If you are designing a new signed-payload protocol, raw-bytes-hashing is simpler than JSON canonicalization. Reserve canonical form for cases where you need to re-serialize data (transforming before storing, comparing objects you built from different sources).
Produce Simple Canonical JSON
Sort keys recursively, then minify. Free browser tool chain.
Open Free JSON Key SorterFrequently Asked Questions
Is sorting keys enough for canonical JSON?
For many use cases, yes — alphabetical keys plus consistent formatting (minified, no extra whitespace) covers cache keys, simple signatures, and content identification. For strict cryptographic compliance (RFC 8785 / JCS), you also need Unicode normalization, specific number formatting, and lexicographic key ordering by UTF-16 code units.

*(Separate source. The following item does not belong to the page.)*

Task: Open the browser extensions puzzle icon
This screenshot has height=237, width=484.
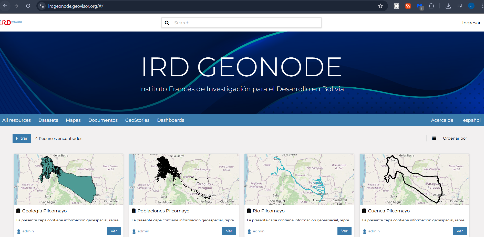Action: [431, 6]
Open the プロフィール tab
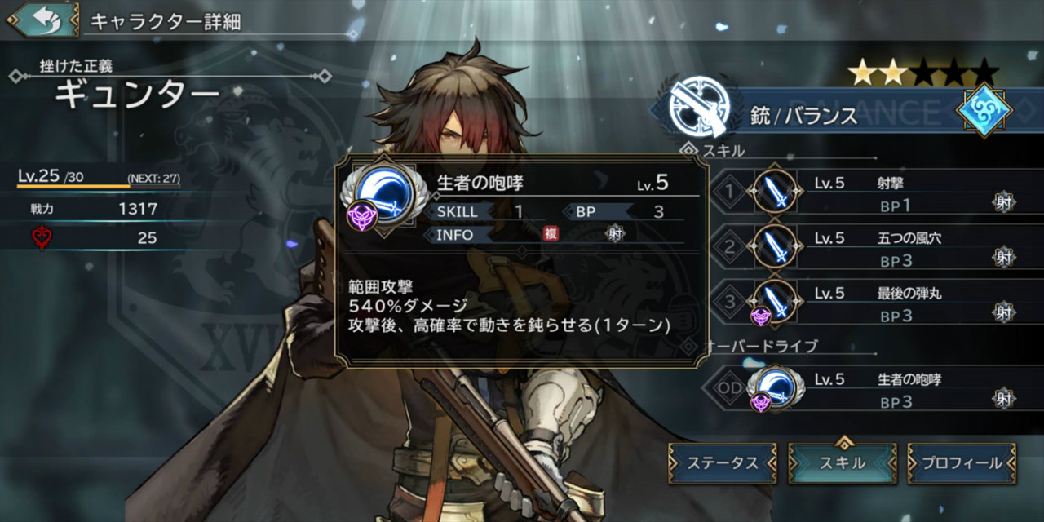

Why does Stripe hash the raw webhook bytes instead of canonicalizing?
Because raw-bytes-hashing removes any disagreement about canonical form. The sender hashes the exact bytes they send; the receiver hashes the exact bytes they receive. If any proxy, library, or middleware modifies the JSON representation (even whitespace), the signature fails. This is foolproof but requires the bytes to reach the receiver unchanged.
Does Go encoding/json produce canonical JSON by default?
For map[string]interface{} inputs, partially — Go sorts map keys alphabetically. For struct inputs, fields serialize in declaration order, which may not be alphabetical. Whitespace is minified by default with json.Marshal. For strict canonical form from structs, convert to map[string]interface{} first or use a JCS library.
Can the browser tool produce RFC 8785 canonical JSON?
Not strictly. Our sorter + formatter produces "simple canonical" form — sorted keys plus minified whitespace. This is enough for most hashing and caching use cases but does not guarantee RFC 8785 compliance for edge cases involving Unicode normalization or number formatting. For strict JCS, use a certified library.